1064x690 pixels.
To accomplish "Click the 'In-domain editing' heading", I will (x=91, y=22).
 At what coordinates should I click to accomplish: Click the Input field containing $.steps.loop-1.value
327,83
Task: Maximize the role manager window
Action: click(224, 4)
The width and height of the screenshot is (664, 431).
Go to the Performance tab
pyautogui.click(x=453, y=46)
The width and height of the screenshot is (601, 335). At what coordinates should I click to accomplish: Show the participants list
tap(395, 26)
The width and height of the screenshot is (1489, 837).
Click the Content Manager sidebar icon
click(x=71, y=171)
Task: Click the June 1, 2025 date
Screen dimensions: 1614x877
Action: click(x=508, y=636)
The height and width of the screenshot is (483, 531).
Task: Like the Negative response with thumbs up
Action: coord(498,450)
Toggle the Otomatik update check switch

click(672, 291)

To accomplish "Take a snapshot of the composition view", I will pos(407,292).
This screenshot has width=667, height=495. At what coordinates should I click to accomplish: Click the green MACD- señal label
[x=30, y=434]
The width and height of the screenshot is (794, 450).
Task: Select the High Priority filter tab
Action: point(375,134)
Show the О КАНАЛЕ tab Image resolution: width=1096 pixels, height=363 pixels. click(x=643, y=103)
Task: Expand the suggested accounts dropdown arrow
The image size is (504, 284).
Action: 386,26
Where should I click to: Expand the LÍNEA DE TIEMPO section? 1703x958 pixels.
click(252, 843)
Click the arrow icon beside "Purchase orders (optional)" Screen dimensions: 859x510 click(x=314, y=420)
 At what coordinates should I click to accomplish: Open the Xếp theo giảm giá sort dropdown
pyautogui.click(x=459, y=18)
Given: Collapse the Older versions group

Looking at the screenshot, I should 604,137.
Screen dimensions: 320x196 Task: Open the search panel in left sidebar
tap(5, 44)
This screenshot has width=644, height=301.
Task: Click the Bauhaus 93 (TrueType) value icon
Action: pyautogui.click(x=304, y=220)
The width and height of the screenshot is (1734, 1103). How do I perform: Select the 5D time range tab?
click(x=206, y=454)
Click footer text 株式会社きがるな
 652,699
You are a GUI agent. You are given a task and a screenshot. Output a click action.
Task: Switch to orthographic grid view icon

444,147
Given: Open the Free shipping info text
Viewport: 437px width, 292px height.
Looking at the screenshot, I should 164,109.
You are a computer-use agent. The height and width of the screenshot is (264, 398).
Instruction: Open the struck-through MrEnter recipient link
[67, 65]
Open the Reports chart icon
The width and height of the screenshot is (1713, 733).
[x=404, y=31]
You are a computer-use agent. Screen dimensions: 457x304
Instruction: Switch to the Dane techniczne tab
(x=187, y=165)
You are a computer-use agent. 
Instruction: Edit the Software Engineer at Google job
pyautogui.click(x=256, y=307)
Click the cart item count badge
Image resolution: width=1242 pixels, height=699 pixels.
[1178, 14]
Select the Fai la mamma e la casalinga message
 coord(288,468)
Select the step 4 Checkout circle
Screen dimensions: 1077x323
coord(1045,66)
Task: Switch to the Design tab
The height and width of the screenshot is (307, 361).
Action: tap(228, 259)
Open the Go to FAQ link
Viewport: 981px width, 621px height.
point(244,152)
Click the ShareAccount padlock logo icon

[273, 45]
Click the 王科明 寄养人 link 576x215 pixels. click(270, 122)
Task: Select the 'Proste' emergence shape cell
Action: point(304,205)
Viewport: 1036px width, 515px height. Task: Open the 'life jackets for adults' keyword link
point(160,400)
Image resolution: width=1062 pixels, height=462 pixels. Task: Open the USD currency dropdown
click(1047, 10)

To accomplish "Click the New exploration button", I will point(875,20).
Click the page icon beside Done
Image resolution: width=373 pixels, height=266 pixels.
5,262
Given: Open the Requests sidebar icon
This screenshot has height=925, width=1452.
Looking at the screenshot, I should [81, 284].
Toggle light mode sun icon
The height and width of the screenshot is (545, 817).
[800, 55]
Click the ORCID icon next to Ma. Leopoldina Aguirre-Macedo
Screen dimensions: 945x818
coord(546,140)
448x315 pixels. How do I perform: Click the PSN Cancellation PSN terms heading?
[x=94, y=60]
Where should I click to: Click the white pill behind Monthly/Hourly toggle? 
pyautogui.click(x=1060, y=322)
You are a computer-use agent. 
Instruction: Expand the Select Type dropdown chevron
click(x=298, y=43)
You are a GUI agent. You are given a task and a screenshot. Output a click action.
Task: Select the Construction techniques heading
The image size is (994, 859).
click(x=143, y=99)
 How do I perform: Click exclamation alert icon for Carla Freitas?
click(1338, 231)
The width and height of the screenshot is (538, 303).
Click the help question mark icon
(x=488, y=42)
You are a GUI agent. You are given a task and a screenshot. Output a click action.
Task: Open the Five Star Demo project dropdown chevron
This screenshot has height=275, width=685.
----
REQUIRED WORK: Rewrite the listing above with every "Screen dimensions" changed to "Image size" and nothing else altered.

TASK ANSWER:
1064x690 pixels.
To accomplish "Click the 'In-domain editing' heading", I will (x=91, y=22).
 At what coordinates should I click to accomplish: Click the Input field containing $.steps.loop-1.value
327,83
Task: Maximize the role manager window
Action: click(224, 4)
The width and height of the screenshot is (664, 431).
Go to the Performance tab
pyautogui.click(x=453, y=46)
The width and height of the screenshot is (601, 335). At what coordinates should I click to accomplish: Show the participants list
tap(395, 26)
The width and height of the screenshot is (1489, 837).
Click the Content Manager sidebar icon
click(x=71, y=171)
Task: Click the June 1, 2025 date
Image size: 1614x877
Action: click(x=508, y=636)
The height and width of the screenshot is (483, 531).
Task: Like the Negative response with thumbs up
Action: coord(498,450)
Toggle the Otomatik update check switch

click(672, 291)

To accomplish "Take a snapshot of the composition view", I will pos(407,292).
This screenshot has width=667, height=495. At what coordinates should I click to accomplish: Click the green MACD- señal label
[x=30, y=434]
The width and height of the screenshot is (794, 450).
Task: Select the High Priority filter tab
Action: point(375,134)
Show the О КАНАЛЕ tab Image resolution: width=1096 pixels, height=363 pixels. click(x=643, y=103)
Task: Expand the suggested accounts dropdown arrow
The image size is (504, 284).
Action: 386,26
Where should I click to: Expand the LÍNEA DE TIEMPO section? 1703x958 pixels.
click(252, 843)
Click the arrow icon beside "Purchase orders (optional)" Image size: 859x510 click(x=314, y=420)
 At what coordinates should I click to accomplish: Open the Xếp theo giảm giá sort dropdown
pyautogui.click(x=459, y=18)
Given: Collapse the Older versions group

Looking at the screenshot, I should 604,137.
Image size: 320x196 Task: Open the search panel in left sidebar
tap(5, 44)
This screenshot has width=644, height=301.
Task: Click the Bauhaus 93 (TrueType) value icon
Action: pyautogui.click(x=304, y=220)
The width and height of the screenshot is (1734, 1103). How do I perform: Select the 5D time range tab?
click(x=206, y=454)
Click footer text 株式会社きがるな
 652,699
You are a GUI agent. You are given a task and a screenshot. Output a click action.
Task: Switch to orthographic grid view icon

444,147
Given: Open the Free shipping info text
Viewport: 437px width, 292px height.
Looking at the screenshot, I should 164,109.
You are a computer-use agent. The height and width of the screenshot is (264, 398).
Instruction: Open the struck-through MrEnter recipient link
[67, 65]
Open the Reports chart icon
The width and height of the screenshot is (1713, 733).
[x=404, y=31]
You are a computer-use agent. Image size: 457x304
Instruction: Switch to the Dane techniczne tab
(x=187, y=165)
You are a computer-use agent. 
Instruction: Edit the Software Engineer at Google job
pyautogui.click(x=256, y=307)
Click the cart item count badge
Image resolution: width=1242 pixels, height=699 pixels.
[1178, 14]
Select the Fai la mamma e la casalinga message
 coord(288,468)
Select the step 4 Checkout circle
Image size: 1077x323
coord(1045,66)
Task: Switch to the Design tab
The height and width of the screenshot is (307, 361).
Action: tap(228, 259)
Open the Go to FAQ link
Viewport: 981px width, 621px height.
point(244,152)
Click the ShareAccount padlock logo icon

[273, 45]
Click the 王科明 寄养人 link 576x215 pixels. click(270, 122)
Task: Select the 'Proste' emergence shape cell
Action: point(304,205)
Viewport: 1036px width, 515px height. Task: Open the 'life jackets for adults' keyword link
point(160,400)
Image resolution: width=1062 pixels, height=462 pixels. Task: Open the USD currency dropdown
click(1047, 10)

To accomplish "Click the New exploration button", I will point(875,20).
Click the page icon beside Done
Image resolution: width=373 pixels, height=266 pixels.
5,262
Given: Open the Requests sidebar icon
This screenshot has height=925, width=1452.
Looking at the screenshot, I should [81, 284].
Toggle light mode sun icon
The height and width of the screenshot is (545, 817).
[800, 55]
Click the ORCID icon next to Ma. Leopoldina Aguirre-Macedo
Image size: 945x818
coord(546,140)
448x315 pixels. How do I perform: Click the PSN Cancellation PSN terms heading?
[x=94, y=60]
Where should I click to: Click the white pill behind Monthly/Hourly toggle? 
pyautogui.click(x=1060, y=322)
You are a computer-use agent. 
Instruction: Expand the Select Type dropdown chevron
click(x=298, y=43)
You are a GUI agent. You are given a task and a screenshot. Output a click action.
Task: Select the Construction techniques heading
The image size is (994, 859).
click(x=143, y=99)
 How do I perform: Click exclamation alert icon for Carla Freitas?
click(1338, 231)
The width and height of the screenshot is (538, 303).
Click the help question mark icon
(x=488, y=42)
You are a GUI agent. You are given a task and a screenshot. Output a click action.
Task: Open the Five Star Demo project dropdown chevron
This screenshot has height=275, width=685.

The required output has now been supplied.